A number of law department initiatives stumble because the lawyers don’t do their part. Whether the initiative be to contribute documents to a repository, write FAQs for an intranet, run a Center of Excellence, reduce outside counsel fees, take advantage of software, hire diverse candidates, or put evaluations into a database, the underlying cause of reluctance is a calculation. They figure that the individual benefit to them does not outweigh the potential cost of action. By “cost of action” I mean their personal contribution to the effort is the action and the downside risk if something goes wrong is the cost.

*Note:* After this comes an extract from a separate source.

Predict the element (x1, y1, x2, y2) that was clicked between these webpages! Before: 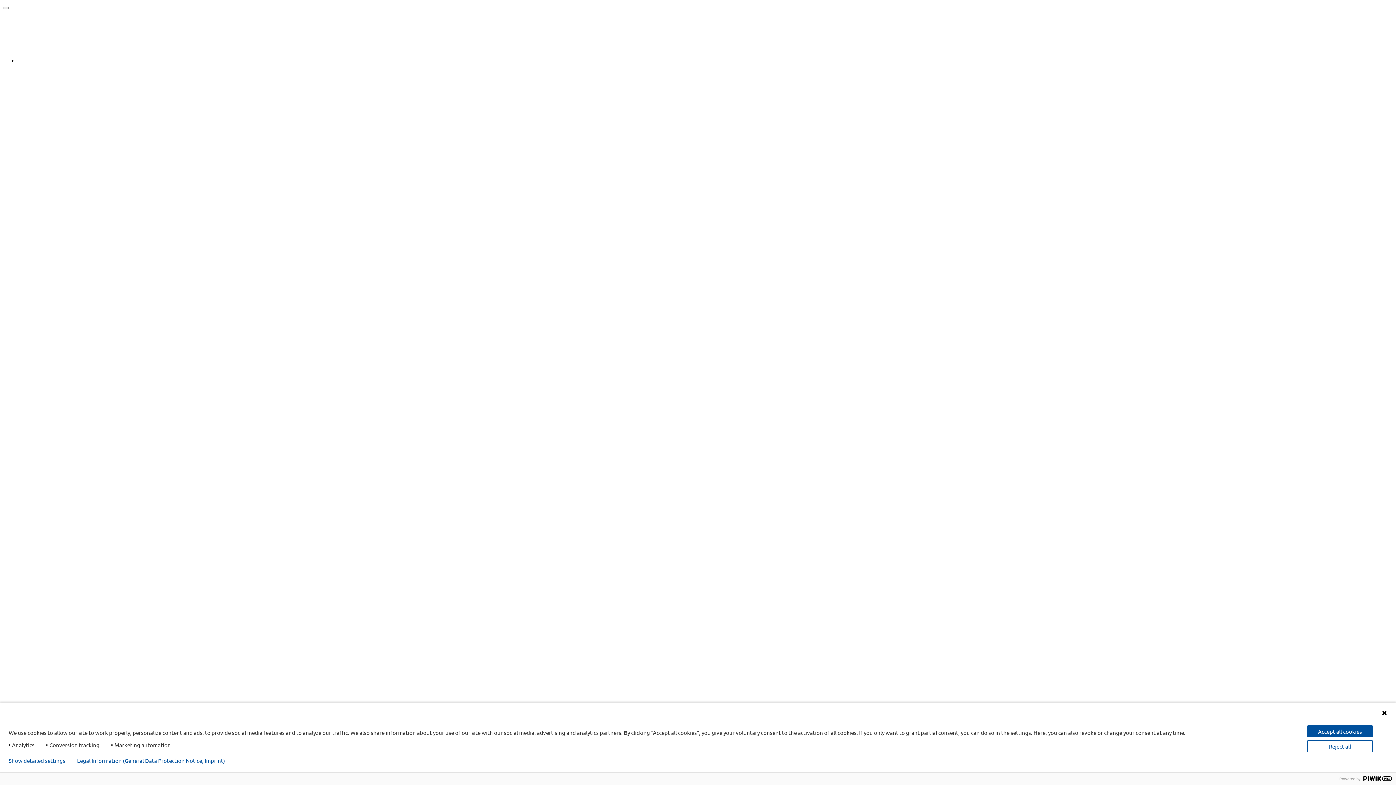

Cass R. Sunstein, Infotopia: How Many Minds Produce Knowledge (Oxford 2006) at 69, refers to this as a standard “collective action problem.” If an in-house attorney knows something about a problem, to share that knowledge gains only a bit for her, although possibly a whole lot for the department and its client. If knowledge she shares boomerangs, however, she suffers disproportionately. Thus, “each person, following his or her rational self-interest, will tell the group less than it needs to know.” Or will contribute less than the group would expect and like to have (See my post of March 5, 2005: altruism does not overcome reluctance to contribute to knowledge management efforts; Dec. 21, 2005: disappointing levels of contributions to intranets; April 14, 2005: erratic evaluations of outside counsel; June 15, 2006: collective good not sufficient to motivate action; June 21, 2006: technology languishes if it offers mostly collective gain; March 16, 2008: game theoretic view of individual self-serving; Oct. 22, 2008: self-sacrifice for the collective good with knowledge management; Aug. 10, 2009: dispersed benefits for pirates of having slaves onboard, but individualized loss; and Sept. 28, 2009: competitiveness dampens collaboration in-house.).

The upshot? Good programs wither because few people pitch in much. It’s a collective inaction problem.